With that the loneliness was now sadness too and had me on the edge of tears. I
wanted so badly to share happy news yet our baby was taking its sweet time to
come into the world. Two more babies were born and tears of anxiety did flow
then all was quiet, it was as if I was alone in the world.
Now where I left off – not long after the doctor was paged somewhere
around 4 AM our son came to tell me he had a son – I stopped holding my breath,
followed him down the hall, was lead to a rocking chair and a little cocoon of
love was put into my arms – life has not been the same since.
Not sure how many days later Granddad came back we had some
time with the family then we headed home to my new for rocking grand-babies chair
- a Christmas gift from Granddad.
For years after that our vehicles knew no other direction to
head in but little did we know what the next two years was to bring.
Today our eldest grandchild celebrates his 20th
birthday not sure but maybe with the Love of his life.

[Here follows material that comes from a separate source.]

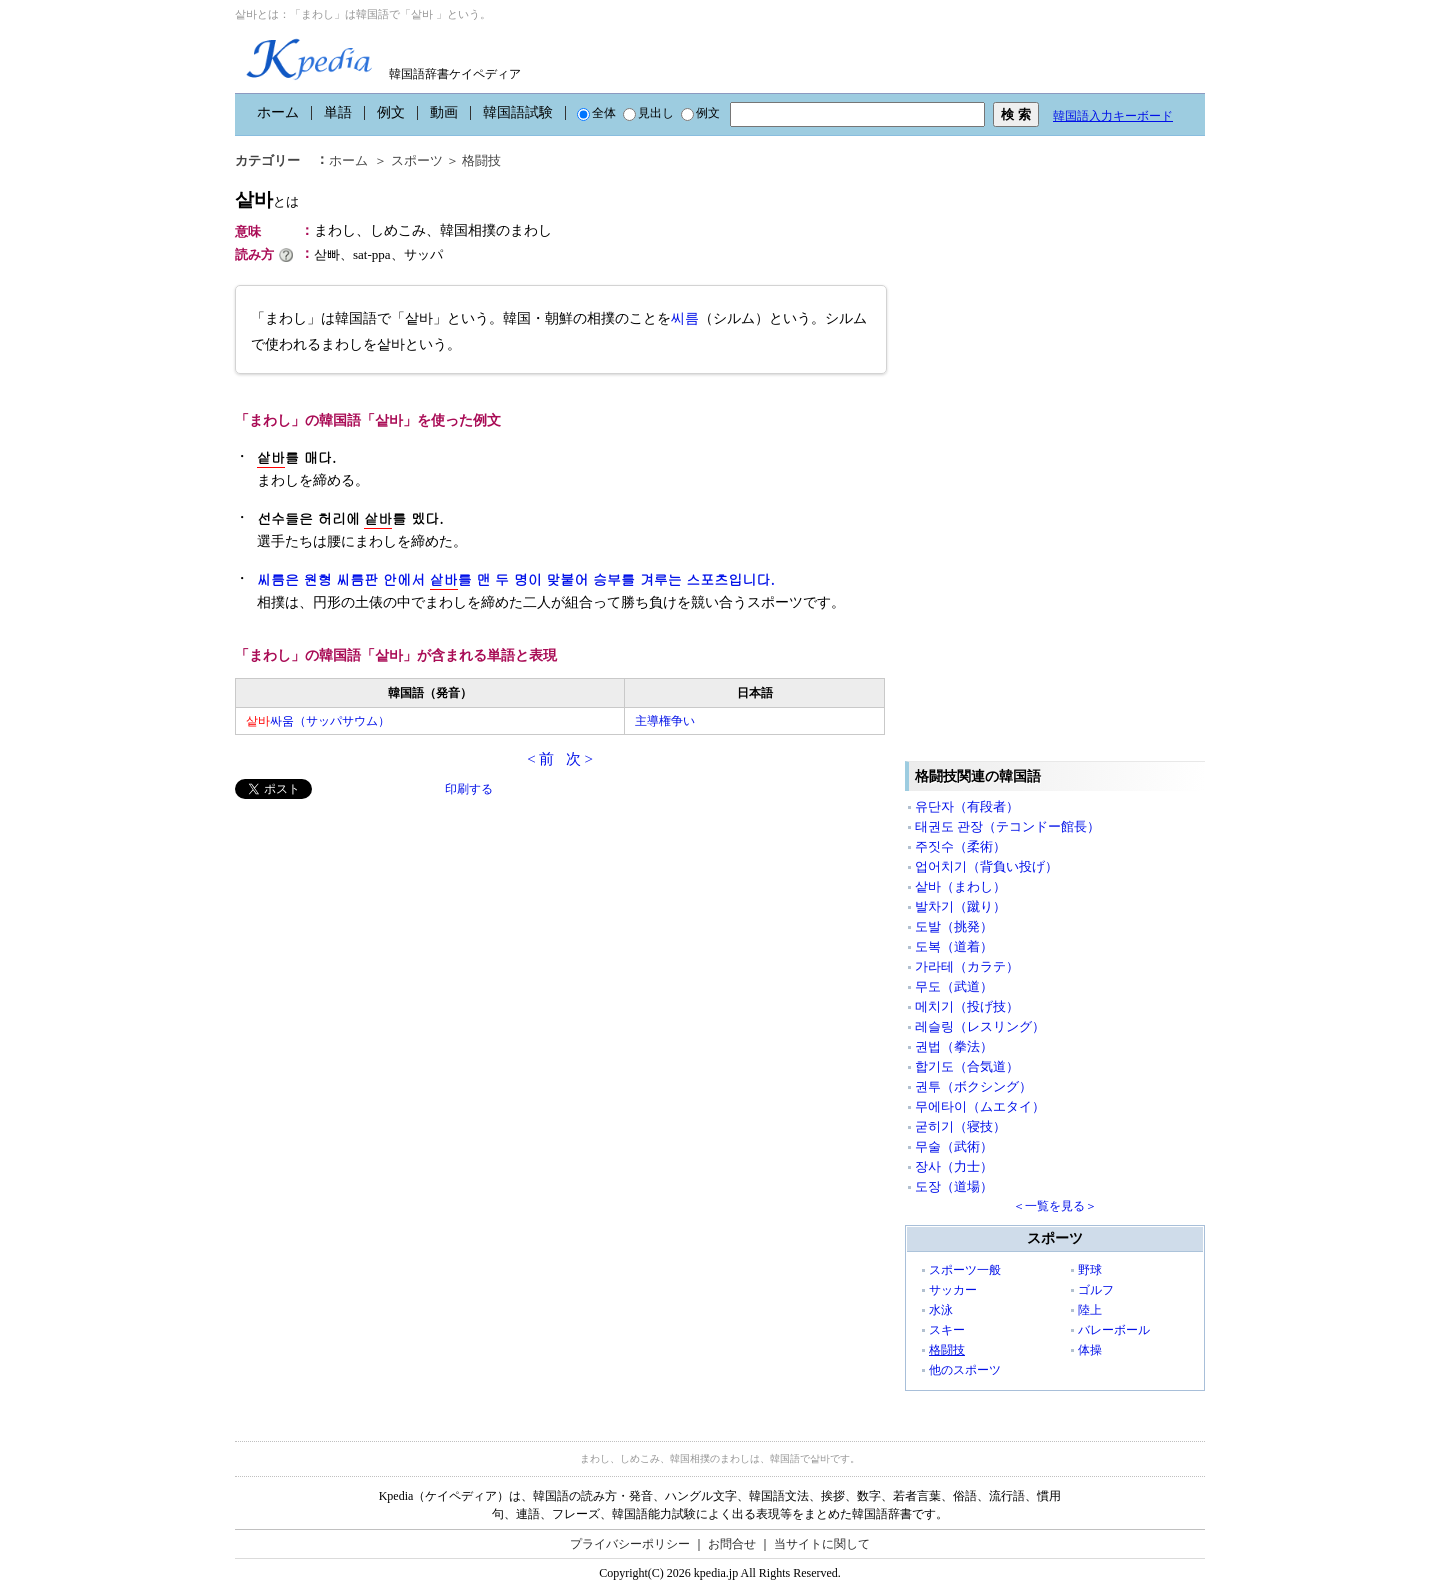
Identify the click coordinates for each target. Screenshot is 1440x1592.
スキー (947, 1330)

When the baby was five moths old he and his mother came to spend some time with us and the rest of our family got to meet him. They were here for Mother's Day one of the best I've had 
The announcement we had put in our paper meeting his uncle and the first woman of interest in his life, his one day to be aunt :D Teddy thought he had a new playmate and would bring his tennis ball to him to play (on tray of Jolly Jumper) The two of them traveled together in the back seat of our van when we brought our grandson home for a visit.
In 1967 Canada
celebrated the Centennial
of Confederation and we were expecting our eldest, his father. Now in Canada’s
150 anniversary of Confederation, it sesquicentennial year, there are two more generations in our family
so much to celebrate - proof that life
goes around and around in a circle.
"Take care of all your memories. For you cannot relive them."